New traffic measures
Government does u-turn on road widening
Will target vehicle width instead
by Flash Gorman
The Government announced a dramatic u-turn on its road widening policy in a statement today. Transport minister Alistair "Not now" Darling, outlined proposals for making cars thinner.
Mr Darling told the Commons that making vehicles thinner would have the same affect as widening the roads but with the added benefit that the entire cost could be passed on the manufacturers and consumers.
These savings could be used to fund the War On Terror™ and also to provide a helicopter-pooling scheme for MPs. A helicopter pool, Mr Darling, explained would avoid the quite unacceptable situation of MPs being held up in bus lanes by public transport vehicles — a problem highlighted recently by foreign secretary, Jack Straw, when he was thwarted in a get-home-before-Neighbours-starts effort.
Motoring Groups around the UK have met the car-thinning plans with dismay. A spokesman for the AA said: "The general consensus of our members is that while there is a slight possibility that narrower cars may well reduce congestion, they would look shite."
Members of Green Peace were equally distraught.
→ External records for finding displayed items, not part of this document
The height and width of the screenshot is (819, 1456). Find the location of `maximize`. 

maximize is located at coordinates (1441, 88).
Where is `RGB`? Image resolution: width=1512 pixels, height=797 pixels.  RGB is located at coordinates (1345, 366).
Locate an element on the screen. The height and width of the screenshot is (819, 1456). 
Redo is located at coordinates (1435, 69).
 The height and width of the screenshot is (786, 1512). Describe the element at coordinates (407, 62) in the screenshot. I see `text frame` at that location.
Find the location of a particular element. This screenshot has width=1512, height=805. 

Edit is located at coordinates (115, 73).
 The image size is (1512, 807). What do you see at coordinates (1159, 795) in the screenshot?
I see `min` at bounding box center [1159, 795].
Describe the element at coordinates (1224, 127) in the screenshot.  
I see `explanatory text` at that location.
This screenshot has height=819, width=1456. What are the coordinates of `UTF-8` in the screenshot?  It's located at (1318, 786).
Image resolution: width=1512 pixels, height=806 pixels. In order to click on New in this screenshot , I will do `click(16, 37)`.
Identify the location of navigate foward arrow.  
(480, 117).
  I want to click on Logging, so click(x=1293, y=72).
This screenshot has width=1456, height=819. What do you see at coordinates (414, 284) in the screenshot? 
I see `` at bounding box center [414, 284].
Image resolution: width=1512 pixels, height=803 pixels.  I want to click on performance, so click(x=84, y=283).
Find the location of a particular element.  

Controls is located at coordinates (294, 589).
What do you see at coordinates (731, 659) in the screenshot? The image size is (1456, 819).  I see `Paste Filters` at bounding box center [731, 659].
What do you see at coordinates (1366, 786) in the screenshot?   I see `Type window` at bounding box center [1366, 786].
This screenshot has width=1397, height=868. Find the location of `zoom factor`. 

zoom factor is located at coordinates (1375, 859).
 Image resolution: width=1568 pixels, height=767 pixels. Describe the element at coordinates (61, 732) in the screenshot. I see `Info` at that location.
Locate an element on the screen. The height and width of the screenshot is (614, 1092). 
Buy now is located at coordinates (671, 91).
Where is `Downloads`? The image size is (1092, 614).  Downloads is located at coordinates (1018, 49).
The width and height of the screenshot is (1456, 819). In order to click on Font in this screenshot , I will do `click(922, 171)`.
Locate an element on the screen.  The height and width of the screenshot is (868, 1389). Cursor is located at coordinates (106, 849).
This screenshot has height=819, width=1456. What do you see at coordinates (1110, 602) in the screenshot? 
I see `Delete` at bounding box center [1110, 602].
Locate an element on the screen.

Activist Judy Gidieon told us: "This is an outrage. We were just preparing to reject the road widening plans out-of-hand and now they spring this on us. We'll have to repaint the banners."
There was a brief pause while Ms Gidieon wept for her planet, after which she confirmed that they hoped to study the proposals in-depth and reject them vehemently within the next half-hour.
Road congestion has been an ongoing problem in Britain for the past 30 years caused by increased car ownership and the lack of a good world war to thin out the population a bit.
A flurry of activity over the past decade has seen several hundred yards of new road added to the network but any attempt to relieve road congestion in this manner is hindered by people insisting on driving along the new roads when they are completed.
Congestion has got so bad on parts of the M6 around Birmingham that tribes of feral wildmen have evolved from people stuck in protracted traffic jams. They have created crude shelters under motorway bridges and survive on the foul-tasting food scraps served in most service stations.